Les accidents du travail se comptent encore par centaines de milliers. Un risque corrélé aux contraintes organisationnelles et à la précarité qui touche davantage les catégories ouvrières, avec parfois de graves conséquences pour leur maintien en emploi.

Parmi les différentes atteintes à la santé liées à l’activité professionnelle, l’accident du travail peut apparaître comme la plus aisée à identifier, à comptabiliser et à prendre en compte pour agir en prévention. S’ils constituent un bon indicateur des risques éprouvés par les salariés, les accidents du travail demeurent pourtant marqués par une faible visibilité dans le débat public, laissant l’enjeu des blessures et des morts au travail dépolitisé. L’introduction d’un axe transversal sur les accidents graves et mortels dans le dernier plan santé-travail (2021-2025) et leur mise à l’agenda comme priorité de la politique de santé au travail par le gouvernement sont donc à saluer, car venant rappeler l’actualité de leur prévention.

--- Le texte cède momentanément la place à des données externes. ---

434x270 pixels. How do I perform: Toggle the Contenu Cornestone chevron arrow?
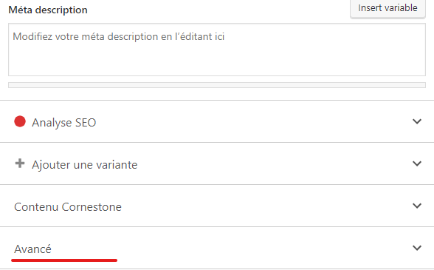point(417,206)
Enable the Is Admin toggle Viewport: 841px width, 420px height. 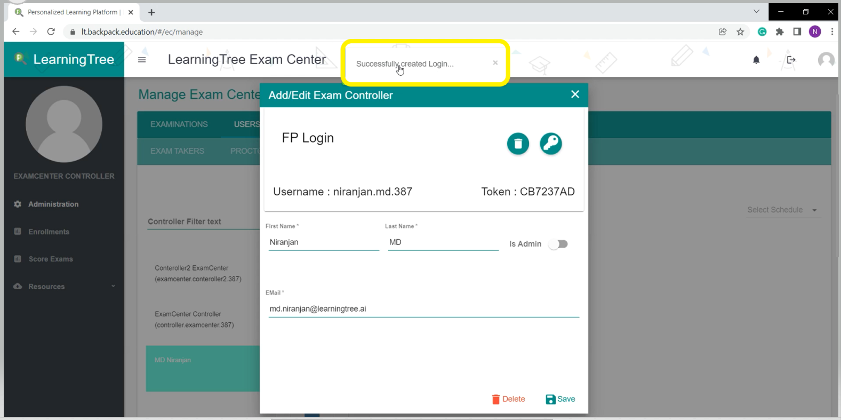[x=558, y=244]
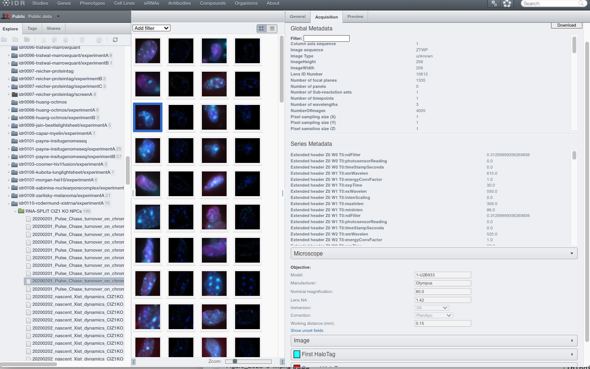The height and width of the screenshot is (369, 590).
Task: Switch to list table view
Action: [x=272, y=28]
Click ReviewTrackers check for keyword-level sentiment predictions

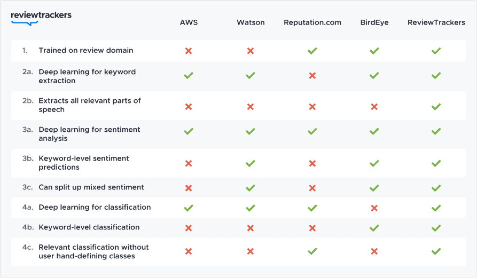pos(436,163)
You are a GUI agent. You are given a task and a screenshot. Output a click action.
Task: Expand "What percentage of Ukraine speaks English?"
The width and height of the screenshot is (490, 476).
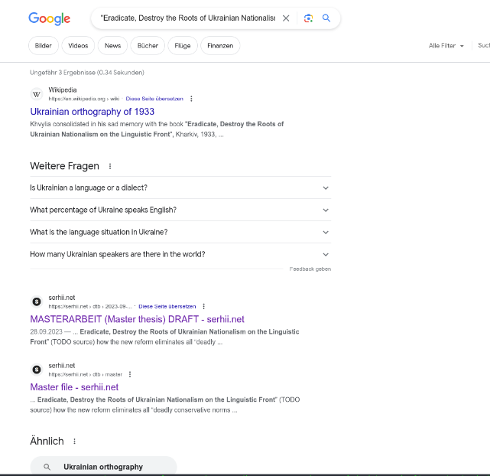(x=326, y=210)
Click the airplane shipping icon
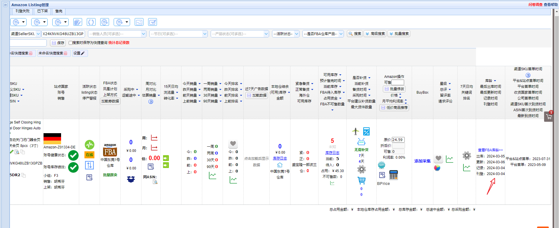Image resolution: width=559 pixels, height=228 pixels. [x=355, y=131]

De quel travail ces accidents sont-ils le nom ? Les données existantes et plusieurs enquêtes menées auprès d’accidentés permettent d’éclairer le risque d’accident du travail sous trois angles complémentaires. En commençant par son ampleur. Si le nombre d’accidents a fortement décru depuis les années 1970, les chiffres publiés montrent que le risque de se blesser au travail ou d’y laisser la vie est, encore aujourd’hui, loin d’être négligeable. En...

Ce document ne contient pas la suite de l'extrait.